EUGENE, Ore. —
Jimmer Fredette once made nine 3-pointers and scored 49 points against Arizona, a shooting performance so extraordinary that when teammate Noah Hartsock hit a 3-pointer late in the game, the McKale Center public address announcer said “3-pointer by Fredette.”
At some point on that December night, 2009, it all seemed the same. BYU won 99-69.
On Saturday afternoon at Matthew Knight Arena, Oregon’s Chris Boucher buried a 3-pointer to give the Ducks a 59-27 lead and PA man Don Essig shouted, “3-pointer for Tyler Dorsey!”
Fredette, Dorsey. Sean Miller knows how it goes.
“If Dorsey had shot 10, I think he’d have gone 10 for 10,” said Miller.
The Ducks won 85-58, a full-out demolition of Arizona’s 15-game winning streak that was almost as scary as it was impressive.
“I hope it’s their best,” Miller said. “If they have another level above this, it’s bad news for everybody in the country.”
Nobody plays a perfect game in college basketball, not when there are 128 total possessions, as there were Saturday. But when it got to be 72-36 and the clock seemed to crawl, you started thinking in terms of historic Pac-12 performances.
Given the stage and the nation’s No. 5 team as an opponent, 13th-ranked Oregon came as close to perfection as a basketball team can.
They were so good that UA freshman Rawle Alkins couldn’t remember the details.
He referred to Ducks sixth man Casey Benson as “the other kid off the bench.” Benson bombed in three 3-pointers in the first half.
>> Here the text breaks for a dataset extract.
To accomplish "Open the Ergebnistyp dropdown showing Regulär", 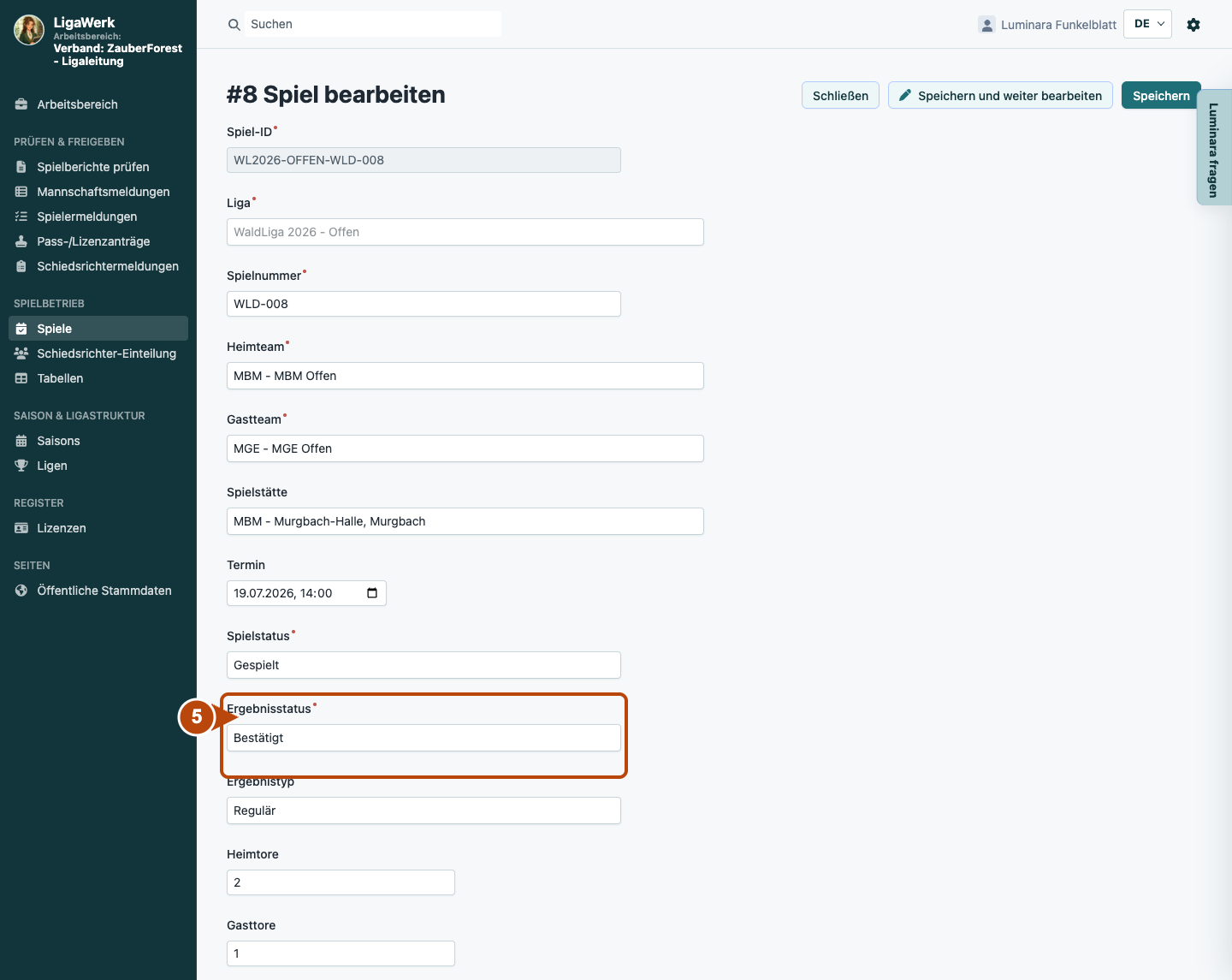I will coord(424,811).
Who didn’t?
Nobody had shot even 48 percent against Arizona this season, not even No. 1 Gonzaga (which shot 44.4 percent), but the Ducks made 65.2 percent of their shots on Saturday.
Digest this: Oregon attempted only nine layups, the easy stuff. Arizona attempted 19 layups and still suffered its most-lopsided loss since that BYU game in Miller’s first season.
“That’s the best game I ever played in three years here,” Oregon’s Dillon Brooks said.
Best game? The Ducks mashed Duke 82-68 in last year’s Sweet 16. They whipped Utah 88-57 in the Pac-12 championship game, and broke Arizona’s 49-game winning streak at McKale Center.
That’s how it felt Saturday. The best. It was as good as the day Wisconsin’s Sam Dekker made 5 of 6 from 3-point distance to eliminate Arizona in the 2015 Elite Eight.
“They shot like an NBA team,” said Alkins.
Brooks and Dorsey needed only a combined 20 shots for their 41 points. They were the Splash Brothers, amateur division, and it makes you wonder how they lost at Baylor, missing 18 of 21 from 3-point distance, in mid-November.
Miller went immediately into damage control. He met for his team with 10 minutes, huddled in another room with his coaching staff for an extended period, took a shower, changed clothes and patiently answered questions down the hallway from where Oregon coach Dana Altman talked about energy and attitude and the payoff from bouncing back from last week’s clumsy loss at Colorado.
“The season didn’t end,” said Miller. “It’s not spring.”
Lots of Final Four-seeking teams get spanked over the course of a four-month season. A year ago, national champion Villanova was bounced 78-55 at Oklahoma on a night the Sooners made 14 3-pointers. In 2013, No. 1 Duke was clobbered 90-63 at Miami yet recovered sufficiently to win 30 games and reach the Elite Eight.
The lingering question is what type of damage was done to Arizona’s team psyche. The Wildcats seemed skittish from the start, unable to crack Oregon’s matchup zone defense and, worse, able to do nothing about a shower of Duck 3-pointers.
Lauri Markkanen made just two field goals in two games on the Oregon Trail. He seemed to be lost in Arizona’s offense. If this isn’t just a typical freshman slump, the Wildcats will themselves be lost.
Miller tried everything; he used his allotment of timeouts with 12 minutes 59 seconds remaining. In one stretch, the Wildcats shot 0 for 11 in a span of eight minutes.
“If we had played great, in my opinion, today it still wouldn’t have been enough,” Miller said.
So you move on, distance yourself from the strange feeling of being overwhelmed and bravely say your team has the same 21-3 overall record and 10-1 conference status as the Ducks.
College basketball only plays one-and-done in March.
As Arizona left the floor Saturday, the Ducks did a victory lap through the student section, mugging for selfies, high-fiving men whose bare chests had been painted yellow. The PA announcer reminded the happy fans that Oregon now has the nation’s longest home-court winning streak.
But there is a caution: The Ducks’ party has an expiration date. They play UCLA at Pauley Pavilion on Thursday.
And remember this: On Jan. 14, 1987, Eastern Kentucky set the NCAA record for 3-point field goal percentage, making 15 of 18 shots against North Carolina-Asheville. The Colonels won by 29.
Three weeks later, EKU lost in Asheville 73-72.